Step 5: Determine a LOWER-BOUND for the SEGMENT value:

ORG=COLUMN Files: The lower bound in bytes is given by the NR (as this would be the size of a BYTE column). Technically, this should also be multiplied by the BHOST size in bytes of a BYTE pixel.

ORG=ROW Files: The lower bound is given by the EXTENT of the file (the amount of space taken up by a single row).

Step 6: If there is image data to be appended to the IBIS binary header, determine its VICAR RECSIZE value in bytes. Otherwise, take some reasonable value such as 512.

Step 7: The choice of SEGMENT and BLOCKSIZE now depend on the size of this lower-bound:

LOWER-BOUND <= RECSIZE: Define SEGMENT=LOWER-BOUND, and make BLOCKSIZE the largest multiple of SEGMENT less than or equal to RECSIZE.

LOWER-BOUND > RECSIZE: Make BLOCKSIZE=RECSIZE and choose SEGMENT to be the smallest multiple of BLOCKSIZE greater than or equal to LOWER-BOUND.

Note: this is only a useful heuristic; it is not to be assumed that this is the only way that BLOCKSIZE and SEGMENT will be computed (for example, the "512" in step 6 could also be "1024", etc); IBIS readers may only assume that the BLOCKSIZE-RULE and the SEGMENT-RULE are satisfied, and that BLOCKSIZE<=RECSIZE.

Step 8: Determine the number of VICAR lines in the binary header to contain the entire set of columns:

ORG=COLUMN Files: The NL B of the file should be at least

(EXTENT * SEGMENT + BLOCKSIZE -1)/BLOCKSIZE

Extra lines simply permit space for additional columns within the file.

ORG=ROW Files: The NL B of the file should be at least

(NR * SEGMENT + BLOCKSIZE -1)/BLOCKSIZE.

Extra lines simply permit space for additional rows within the file.

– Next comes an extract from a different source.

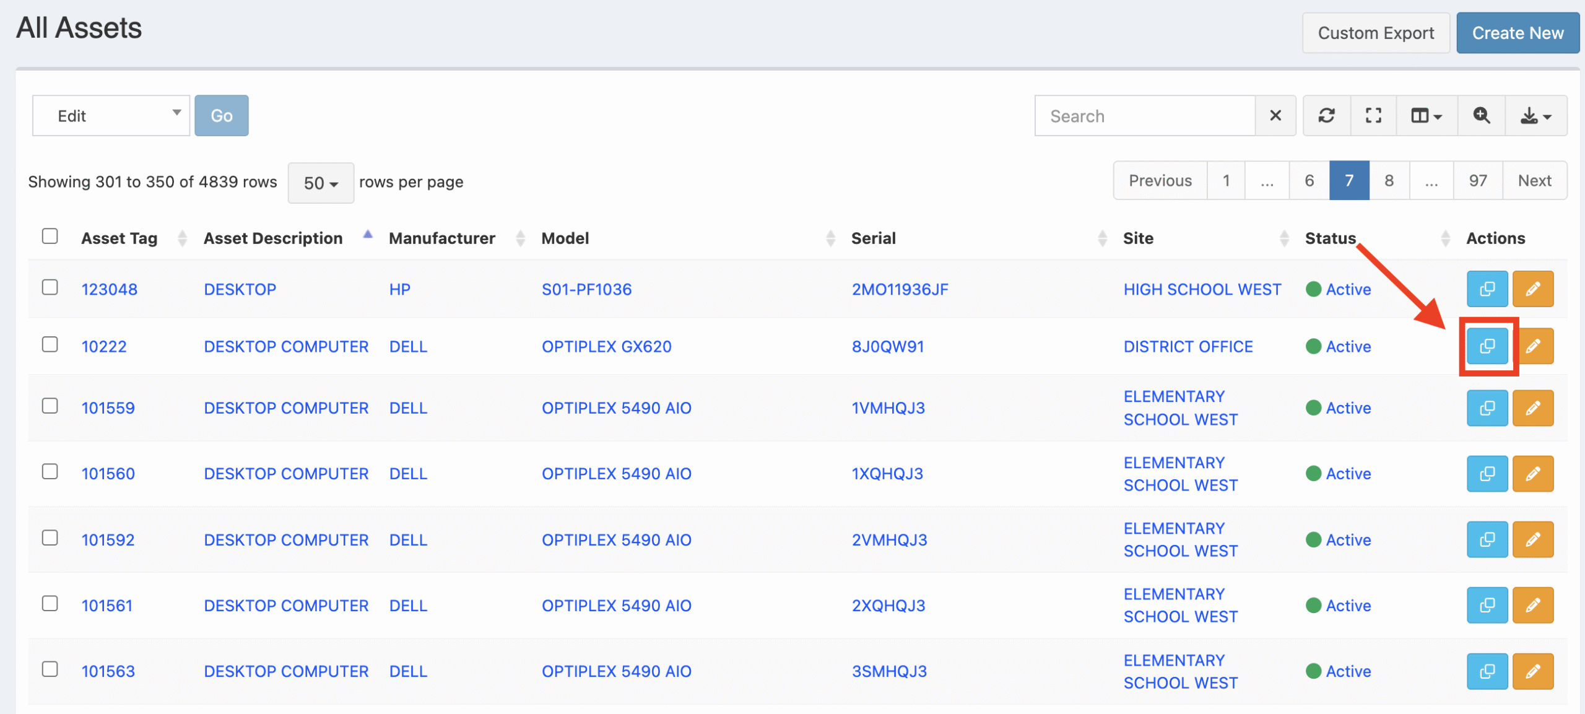Clone asset 101559 with copy icon
This screenshot has height=714, width=1585.
point(1487,408)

Step 9: Create a standard VICAR image, using the desired BHOST, BINTFMT, and BREALFMT labels, with NLB lines and RECSIZE bytes, with appropriate FORMAT and NS values (by default, these should be BYTE). Install the NR, NC, ORG, FMT_DEFAULT, FMT_xxx, SEGMENT, BLOCKSIZE and COFFSET values into the "IBIS" property label, as specified in section 3.3.1. Add any optional GROUPS or UNITS, and initialize the column values, if desired.

Step 10: Go have a beer, you're done!